A variety of heterologous tissues have been tested for the ability to promote cartilage differentiation in isolated chick-embryo somites, using a modified chorioallantoic grafting technique. Of the 12 tissues tested only 3- and 4-day embryonic ectoderm promoted somite chondrogenesis in somites that fail to chondrify when grafted in isolation. This activity of ectoderm was evident in grafts of somites isolated with adjacent ectoderm, and in grafts of somites recombined with ectoderm derived from several sources. Four-day embryonic limbbud ectoderm, including the apical ridge, was capable of promoting somite chondrogenesis, but to no greater extent than dorsal trunk ectoderm of the same age. It is suggested that the ability of embryonic ectoderm to promote cartilage differentiation in isolated somites is associated with its ability to synthesize basement membrane material (sulphated glycosaminoglycans and collagen), in association with adjacent somite mesoderm.

A problem of importance in any proposed inductive interaction is the specificity of that interaction.
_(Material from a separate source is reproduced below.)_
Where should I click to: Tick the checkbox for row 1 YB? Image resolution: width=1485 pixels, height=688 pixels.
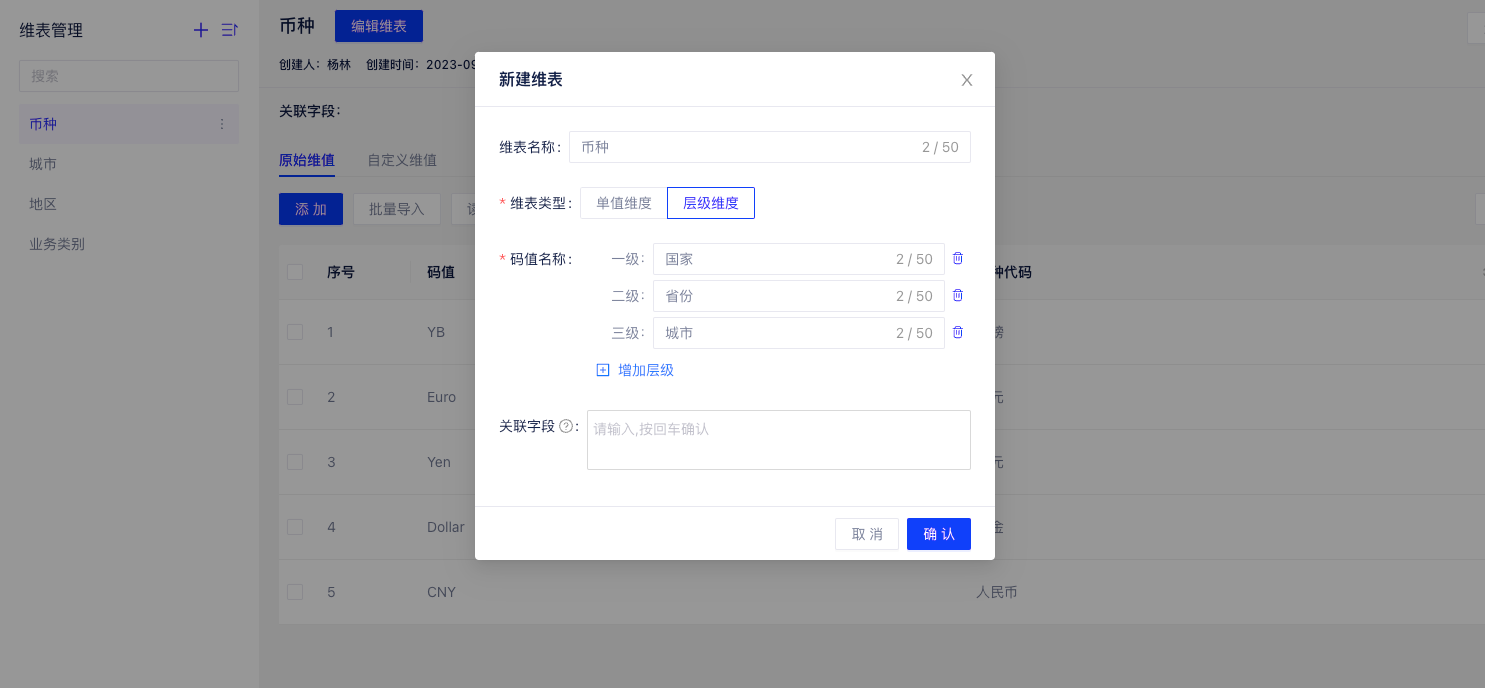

The existence of other tissues capable of promoting the same differentiation casts doubt on a unique tissue-specific activity of the inducer, but may also reveal more general mechanisms whereby the phenotypic differentiation of a particular tissue type is favoured.

Recent experiments on the organ culture of isolated chick-embryo somites have revealed that in the in vitro environment factors unrelated to the presence of inducing tissues may promote the differentiation of cartilage (Ellison, Ambrose & Easty, 1969). It may be that nutritional supplementation of the organ culture medium, as employed by Ellison et al. (1969) is merely making good deficiencies that artificially depress the intrinsic chondrogenic potential of the somites. Alternatively, it is possible that the ‘stabilization’ of phenotypic differentiation observed in these cultures does reflect a response of the somites that may have a definite morphogenetic role in vivo.
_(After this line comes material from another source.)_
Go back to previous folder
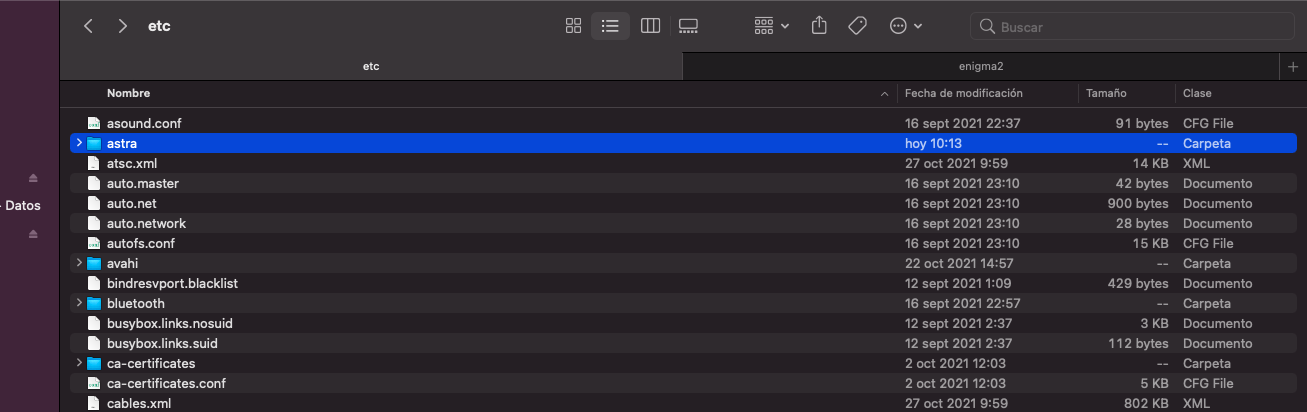This screenshot has height=412, width=1307. [88, 26]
Previous experiments on the specificity of the response of somites to spinal cord and/or notochord induction are inconclusive. On the one hand, no activity of tissues other than spinal cord and notochord has been demonstrated in organ culture (Avery, Chow & Holtzer, 1956; Stockdale, Holtzer & Lash, 1961). On the other hand, chorioallantoic cultures of somites indicated that adjacent tissues other than spinal cord and notochord might promote somite chondrogenesis (Seno & Büyüközer, 1958). Against the organ culture experiments may be adduced the fact that under the conditions employed in these experiments, somites that are now known to possess considerable intrinsic chondrogenic potential failed to differentiate cartilage. These conditions were thus manifestly suboptimal for demonstrating somite differentiation, and may have failed to reveal low levels of cartilage promoting activity in other tissues. The chorioallantoic culture experiments have, however, been subjected to alternative explanations (Stockdale et al. 1961), and being isolation rather than recombination experiments do not afford a critical analysis of the effect.

This controversial aspect of somite chondrogenesis has been examined using the modified chorioallantoic grafting technique reported previously (O’Hare, 1972). In this study both isolation and recombination experiments have been carried out on a more extensive scale than previously attempted. The modified chorioallantoic grafting technique, using a Millipore filter as graft vehicle, has been shown to be at least as sensitive in demonstrating somite chondrogenesis as the best organ culture techniques and superior to them in some respects, and thus affords a good method for testing the specificity of the somite response.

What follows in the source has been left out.